You never have money
Even though you don’t have to pay for accommodation and food, you still need things like clothes, hygiene items, snacks when you’re out, etc. Those 260 Euros is not really enough to constantly treat yourself. Plus, if you plan on travelling (even for a couple of days), you pretty much waste everything on tickets and hostels.
Now, I may not be the thriftiest person in the world, but I’ve heard other au-pairs say the same. After all, those who become au-pairs are still young, and when you get to a new country you always want to try things.
Your day off has to be away from the house
That’s amazing to have kids around. They are funny, positive and cute. And they are also annoying when you have a day-off and they wake up and start yelling and running around the house. Or when they wake you up!
I was running away from the family every time I had a day-off. Not because they were terrible, but because kids don’t really care whether you have a day off or not. They will want you around them, or – if they see you leaving – they will want to go with you. So I left the house early enough and went back quite late, after they went to sleep, so I would actually have the whole day off before I had to start it all over.
You may not have many friends at the beginning
Germans tend to make friends either in school, university or work. If you are just hanging around the host family’s house, children with parents will probably be the only people you know.
I was craving for some company in that small town we lived in for a couple of months. I felt quite lonely back then. Mr. Grenz was nice enough to send me the contact info of some of the au-pairs nearby. And I made friends with this one girl thanks to him, then – two more during my course, but still, it wasn’t enough.
Something that really helped me was Couchsurfing website.

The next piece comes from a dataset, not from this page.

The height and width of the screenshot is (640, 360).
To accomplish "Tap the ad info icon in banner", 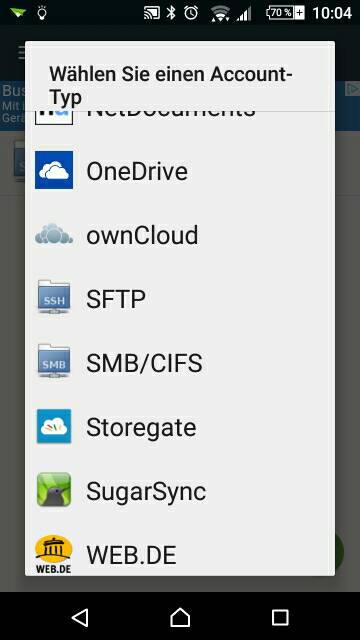I will [x=352, y=89].
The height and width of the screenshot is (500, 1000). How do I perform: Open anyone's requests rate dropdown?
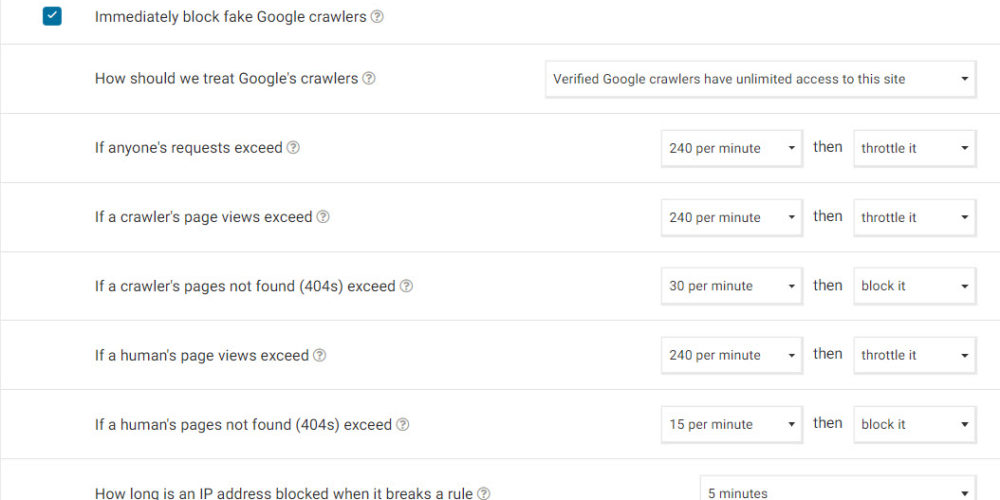pos(731,148)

I started using it when I was travelling and I needed a place to crush in for a night or two. Then somehow via that platform I started finding more and more people in the towns around me, creating events or attending the existing ones. It would’ve been so depressing without Couchsurfing for me there!
You live in the place you work in
In the days when I was working in an office, I was constantly thinking that at 5 p.m. I would finish whatever I was doing and go home to chill. Living with a host family means you already are home, so you don’t actually have to go anywhere. Now, it may sound as nothing bad to you, but to me, as an introvert, I needed to have a safe place where I could relax, but I always had this feeling that I had to be alert in case someone calls me from downstairs.

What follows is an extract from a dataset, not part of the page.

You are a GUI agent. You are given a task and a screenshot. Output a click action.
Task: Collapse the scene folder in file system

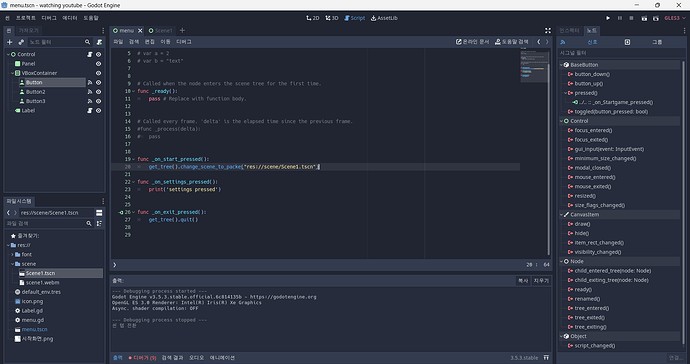tap(12, 264)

I repeat, these are just my own thoughts. It all may be completely different for you. But if you are something like me, you should consider my key points before applying for an au-pair position.
Anyways, I want to end on a positive note. The au-pair year was an amazing experience and an incredible way to challenge myself. If you do make this decision, I don’t think you will ever regret it (I never heard anyone say that). GOOD LUCK!